As someone from RI seafood has always been a part of my diet
Hey Ryan!! Awesome to see you bro!! I love your videos
Grew up in Savannah. Grandma had a freezer full of fish, shrimp, and crab. My uncle Mike never used buoys on his crab traps because of crab thieves. He would tie a cane pole to the trap line and hide it in the edge of the marsh. Don't know how he remembers where they are. When Grandma was a girl they regularly scoured the beach in summer for sea turtle nests, which is of course a federal crime now, but was free food for poor folks back then.
Great program! This working man's series is wonderful. Thank you.
I live near the coast in Massachusetts and we are so lucky to have fresh fish. It’s expensive, but delicious.
A recreational fishing permit here is only $10. Well worth it!
also salmon and trout species occur basically everywhere fresh water occurs on earth. even arctic ocean in the form of arctic char
Incredible insight love this channel
Thanks for another amazing video. Ryan Take Care and Be Safe!
Great video, great channel. Love this stuff. Keep it going, please.
Here in the central part of the states, seafood is only available when frozen and shipped inland and even then, the cost is almost prohibitive. I love seafood of all sorts but for the cost, I will be happy catching and eating what I can catch locally.
Were citrus fruits widely available at that time?? I would think they would be a rich persons food. Love this channel!!
Unless they were brought over on ships, your go-to would often be vinegar. That being said, I dont think they were as hard to acquire as one might think; Mexico was still to the south and im sure merchants brought the stuff upwards by then.
In a modern bushcraft or survival situation, fishing is an excellent way to get food, if you have a large enough body of water near you. Even a small stream will have fish in it, usually. And all you need is a hook and some line. A pole can be fashioned fairly easily. And a packet of hooks and some monofilament line are small and lightweight.

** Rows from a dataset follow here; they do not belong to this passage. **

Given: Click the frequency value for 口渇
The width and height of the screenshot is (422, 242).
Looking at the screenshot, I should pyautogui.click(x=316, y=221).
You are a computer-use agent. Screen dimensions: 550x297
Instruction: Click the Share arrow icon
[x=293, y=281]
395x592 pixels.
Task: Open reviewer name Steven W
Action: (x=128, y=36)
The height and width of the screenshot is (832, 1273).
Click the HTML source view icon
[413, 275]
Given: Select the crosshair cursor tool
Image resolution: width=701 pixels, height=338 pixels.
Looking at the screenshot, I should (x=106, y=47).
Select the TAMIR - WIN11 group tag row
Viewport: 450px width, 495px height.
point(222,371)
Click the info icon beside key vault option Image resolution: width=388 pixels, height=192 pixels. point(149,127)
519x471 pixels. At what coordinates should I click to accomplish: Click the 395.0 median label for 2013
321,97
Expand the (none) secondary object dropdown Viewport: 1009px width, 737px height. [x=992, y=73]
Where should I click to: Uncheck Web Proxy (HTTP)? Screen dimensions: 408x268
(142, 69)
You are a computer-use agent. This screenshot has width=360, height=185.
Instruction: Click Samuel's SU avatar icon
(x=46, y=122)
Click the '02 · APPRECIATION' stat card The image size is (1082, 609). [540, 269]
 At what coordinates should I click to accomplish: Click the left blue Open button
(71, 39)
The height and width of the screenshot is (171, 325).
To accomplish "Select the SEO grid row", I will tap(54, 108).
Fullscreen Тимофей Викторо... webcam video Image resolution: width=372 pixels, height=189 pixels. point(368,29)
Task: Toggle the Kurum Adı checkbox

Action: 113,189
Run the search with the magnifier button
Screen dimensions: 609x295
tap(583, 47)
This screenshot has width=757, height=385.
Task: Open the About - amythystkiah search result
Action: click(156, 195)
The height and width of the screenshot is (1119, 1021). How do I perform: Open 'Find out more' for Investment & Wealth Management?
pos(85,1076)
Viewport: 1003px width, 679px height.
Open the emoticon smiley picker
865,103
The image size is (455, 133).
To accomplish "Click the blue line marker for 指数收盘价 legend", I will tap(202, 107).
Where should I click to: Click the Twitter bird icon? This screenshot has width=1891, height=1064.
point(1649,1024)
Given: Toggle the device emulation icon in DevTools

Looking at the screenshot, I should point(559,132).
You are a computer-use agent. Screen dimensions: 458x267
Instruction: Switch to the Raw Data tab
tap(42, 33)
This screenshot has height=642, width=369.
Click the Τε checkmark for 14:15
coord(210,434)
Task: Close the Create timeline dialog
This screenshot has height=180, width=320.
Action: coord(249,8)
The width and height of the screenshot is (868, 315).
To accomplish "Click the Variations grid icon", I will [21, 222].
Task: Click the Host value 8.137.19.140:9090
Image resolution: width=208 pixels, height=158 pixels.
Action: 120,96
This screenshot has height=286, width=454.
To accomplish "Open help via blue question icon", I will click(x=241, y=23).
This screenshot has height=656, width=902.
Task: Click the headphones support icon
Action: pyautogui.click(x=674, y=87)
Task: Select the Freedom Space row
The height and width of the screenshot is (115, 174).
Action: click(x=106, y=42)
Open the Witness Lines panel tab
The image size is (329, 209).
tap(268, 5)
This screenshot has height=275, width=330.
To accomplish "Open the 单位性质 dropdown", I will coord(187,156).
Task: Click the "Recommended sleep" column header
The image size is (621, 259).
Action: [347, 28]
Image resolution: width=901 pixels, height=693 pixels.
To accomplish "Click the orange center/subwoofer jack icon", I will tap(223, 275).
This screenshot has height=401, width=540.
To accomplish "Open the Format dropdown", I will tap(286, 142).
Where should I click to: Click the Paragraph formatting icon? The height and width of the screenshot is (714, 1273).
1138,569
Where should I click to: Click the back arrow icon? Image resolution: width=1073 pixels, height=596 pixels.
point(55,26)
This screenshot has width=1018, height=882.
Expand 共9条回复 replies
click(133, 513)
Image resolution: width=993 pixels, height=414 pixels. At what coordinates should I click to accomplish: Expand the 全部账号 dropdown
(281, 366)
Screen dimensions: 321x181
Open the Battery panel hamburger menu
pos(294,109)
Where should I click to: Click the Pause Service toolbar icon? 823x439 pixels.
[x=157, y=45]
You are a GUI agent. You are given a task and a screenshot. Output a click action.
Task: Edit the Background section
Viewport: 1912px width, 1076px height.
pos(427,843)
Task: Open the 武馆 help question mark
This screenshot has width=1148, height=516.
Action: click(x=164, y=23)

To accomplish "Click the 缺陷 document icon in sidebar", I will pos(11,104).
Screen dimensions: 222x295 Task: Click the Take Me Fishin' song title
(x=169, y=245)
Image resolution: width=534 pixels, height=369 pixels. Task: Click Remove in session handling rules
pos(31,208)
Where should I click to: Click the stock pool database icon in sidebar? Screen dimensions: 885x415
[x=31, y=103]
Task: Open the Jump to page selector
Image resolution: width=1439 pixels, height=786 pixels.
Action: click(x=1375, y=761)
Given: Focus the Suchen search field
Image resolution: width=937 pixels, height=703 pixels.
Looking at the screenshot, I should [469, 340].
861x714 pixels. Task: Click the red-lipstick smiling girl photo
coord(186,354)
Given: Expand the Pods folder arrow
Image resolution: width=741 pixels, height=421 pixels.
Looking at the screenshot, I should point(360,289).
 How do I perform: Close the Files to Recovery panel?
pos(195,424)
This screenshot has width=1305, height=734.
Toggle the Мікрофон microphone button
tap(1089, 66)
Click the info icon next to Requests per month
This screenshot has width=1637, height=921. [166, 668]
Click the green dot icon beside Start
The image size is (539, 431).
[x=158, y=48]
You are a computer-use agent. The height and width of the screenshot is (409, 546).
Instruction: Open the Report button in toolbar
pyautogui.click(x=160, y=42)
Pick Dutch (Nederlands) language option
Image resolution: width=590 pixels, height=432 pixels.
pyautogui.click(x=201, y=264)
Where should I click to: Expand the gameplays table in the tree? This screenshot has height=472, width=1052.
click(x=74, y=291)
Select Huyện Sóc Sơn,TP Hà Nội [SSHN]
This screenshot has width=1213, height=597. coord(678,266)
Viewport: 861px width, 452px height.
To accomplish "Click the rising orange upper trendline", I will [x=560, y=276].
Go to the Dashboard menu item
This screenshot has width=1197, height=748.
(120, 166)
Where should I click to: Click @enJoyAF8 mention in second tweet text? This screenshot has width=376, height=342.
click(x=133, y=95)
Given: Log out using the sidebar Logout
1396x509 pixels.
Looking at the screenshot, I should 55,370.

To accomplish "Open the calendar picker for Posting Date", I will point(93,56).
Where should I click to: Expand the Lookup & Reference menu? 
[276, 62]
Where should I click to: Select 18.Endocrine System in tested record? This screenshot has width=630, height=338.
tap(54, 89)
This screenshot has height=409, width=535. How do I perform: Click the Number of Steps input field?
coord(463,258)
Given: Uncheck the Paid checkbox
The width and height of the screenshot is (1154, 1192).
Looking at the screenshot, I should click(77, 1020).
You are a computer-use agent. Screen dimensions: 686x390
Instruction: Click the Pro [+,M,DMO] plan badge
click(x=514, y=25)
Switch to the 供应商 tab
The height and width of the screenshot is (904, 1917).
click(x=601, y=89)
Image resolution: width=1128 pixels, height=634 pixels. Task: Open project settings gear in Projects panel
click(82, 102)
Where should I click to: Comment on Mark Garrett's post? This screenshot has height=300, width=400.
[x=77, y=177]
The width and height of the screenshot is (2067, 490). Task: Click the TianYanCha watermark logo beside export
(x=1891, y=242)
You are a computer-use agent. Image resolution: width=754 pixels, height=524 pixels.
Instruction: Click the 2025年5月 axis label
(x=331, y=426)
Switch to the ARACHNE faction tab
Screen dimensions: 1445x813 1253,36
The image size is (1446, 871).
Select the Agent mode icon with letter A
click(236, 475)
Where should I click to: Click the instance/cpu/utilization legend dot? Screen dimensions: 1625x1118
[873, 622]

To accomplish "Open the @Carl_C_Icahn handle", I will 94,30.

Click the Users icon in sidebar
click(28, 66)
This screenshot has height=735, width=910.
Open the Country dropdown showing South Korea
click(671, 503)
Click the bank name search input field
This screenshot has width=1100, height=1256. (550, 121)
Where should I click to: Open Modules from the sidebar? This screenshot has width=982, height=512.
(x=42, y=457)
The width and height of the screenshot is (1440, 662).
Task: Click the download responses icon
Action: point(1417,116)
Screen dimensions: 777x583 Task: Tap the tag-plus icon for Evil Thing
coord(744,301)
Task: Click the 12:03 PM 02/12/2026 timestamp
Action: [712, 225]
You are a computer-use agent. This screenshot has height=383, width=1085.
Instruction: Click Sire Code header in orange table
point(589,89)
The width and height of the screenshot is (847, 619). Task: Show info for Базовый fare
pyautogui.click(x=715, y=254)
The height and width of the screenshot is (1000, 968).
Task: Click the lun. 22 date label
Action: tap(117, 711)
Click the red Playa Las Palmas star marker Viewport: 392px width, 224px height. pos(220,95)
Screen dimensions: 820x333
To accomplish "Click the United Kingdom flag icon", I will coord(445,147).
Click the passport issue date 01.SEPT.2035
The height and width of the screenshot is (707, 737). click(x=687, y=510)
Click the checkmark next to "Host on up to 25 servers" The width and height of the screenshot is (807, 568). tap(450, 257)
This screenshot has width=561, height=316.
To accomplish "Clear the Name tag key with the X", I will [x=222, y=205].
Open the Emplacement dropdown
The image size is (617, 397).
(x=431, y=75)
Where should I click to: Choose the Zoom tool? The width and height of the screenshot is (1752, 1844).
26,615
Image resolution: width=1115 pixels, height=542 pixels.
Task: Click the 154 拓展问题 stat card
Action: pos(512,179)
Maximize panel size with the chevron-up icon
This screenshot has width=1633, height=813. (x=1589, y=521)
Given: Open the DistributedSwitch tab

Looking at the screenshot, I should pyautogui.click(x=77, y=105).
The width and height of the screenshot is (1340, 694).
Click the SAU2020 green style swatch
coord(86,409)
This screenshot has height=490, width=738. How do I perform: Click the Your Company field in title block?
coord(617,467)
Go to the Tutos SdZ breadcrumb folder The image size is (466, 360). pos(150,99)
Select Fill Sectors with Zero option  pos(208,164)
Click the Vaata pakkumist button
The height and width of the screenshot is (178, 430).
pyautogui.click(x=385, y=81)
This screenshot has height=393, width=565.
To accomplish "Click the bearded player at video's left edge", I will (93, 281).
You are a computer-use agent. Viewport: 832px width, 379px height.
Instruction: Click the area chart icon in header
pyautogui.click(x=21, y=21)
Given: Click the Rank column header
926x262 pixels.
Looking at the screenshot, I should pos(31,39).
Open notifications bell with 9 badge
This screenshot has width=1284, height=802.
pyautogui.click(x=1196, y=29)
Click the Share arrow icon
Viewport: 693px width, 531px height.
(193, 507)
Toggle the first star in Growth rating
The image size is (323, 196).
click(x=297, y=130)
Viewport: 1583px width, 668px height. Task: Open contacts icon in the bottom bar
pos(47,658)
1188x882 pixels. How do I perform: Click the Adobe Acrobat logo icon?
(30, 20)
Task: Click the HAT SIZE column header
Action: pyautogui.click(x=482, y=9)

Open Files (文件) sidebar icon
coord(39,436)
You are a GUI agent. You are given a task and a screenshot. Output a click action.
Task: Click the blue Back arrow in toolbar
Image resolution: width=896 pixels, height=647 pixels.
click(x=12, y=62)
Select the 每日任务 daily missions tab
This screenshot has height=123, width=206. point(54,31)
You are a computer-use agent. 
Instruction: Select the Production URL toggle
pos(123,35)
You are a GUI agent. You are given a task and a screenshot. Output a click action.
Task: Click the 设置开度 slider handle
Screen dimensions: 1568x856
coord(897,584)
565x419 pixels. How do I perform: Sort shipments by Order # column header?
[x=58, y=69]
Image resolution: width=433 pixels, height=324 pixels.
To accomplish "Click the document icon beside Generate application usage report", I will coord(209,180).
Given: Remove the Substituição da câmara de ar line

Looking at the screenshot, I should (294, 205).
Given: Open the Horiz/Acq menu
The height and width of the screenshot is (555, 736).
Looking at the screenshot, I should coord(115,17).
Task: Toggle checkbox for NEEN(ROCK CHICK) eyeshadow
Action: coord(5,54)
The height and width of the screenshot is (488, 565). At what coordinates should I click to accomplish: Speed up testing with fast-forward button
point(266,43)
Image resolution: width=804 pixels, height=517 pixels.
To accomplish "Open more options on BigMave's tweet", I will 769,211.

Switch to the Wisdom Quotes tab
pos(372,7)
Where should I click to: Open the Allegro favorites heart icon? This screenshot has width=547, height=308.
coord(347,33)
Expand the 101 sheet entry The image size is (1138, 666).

So it's almost a no brainer to carry these if you go out into the woods for any length of time.
Here we can catch our own lobster recreationally so I’ve eaten plenty. Can do the same with oysters in places.
Shrimp/prawns are a much better flavour and texture, you’re paying for the “exclusivity” of the former not because they’re better.
I was in the Coast Guard for 14 years and served most of them in New England. Back then I couldn't wait to get back to central Texas. Now that I am several years into college, I dearly miss the ocean, seafood, and snow. Funny how that works.
25,000 fish is the equivalent of 1-3 cran or 37.5 imperial gallons. Cran is predominantly used for herring. A cran is measured for unclean/unprocessed herring generally.
I grew up in middle TN in the 70's and 80's. FIsh sticks and frozen, processed, supermarket "stuffed crabs" was the only seafood I got for years.
Fantastic video, great job!!
I'm deadly allergic to most shellfish and I've never regretted that fact until watching this video.
A particular kind of fishing much esteemed in the 18th and 19th centuries that’s not held in high regard these days is whaling. I can’t see that you’ve covered this, but I’d love to see a video on this topic.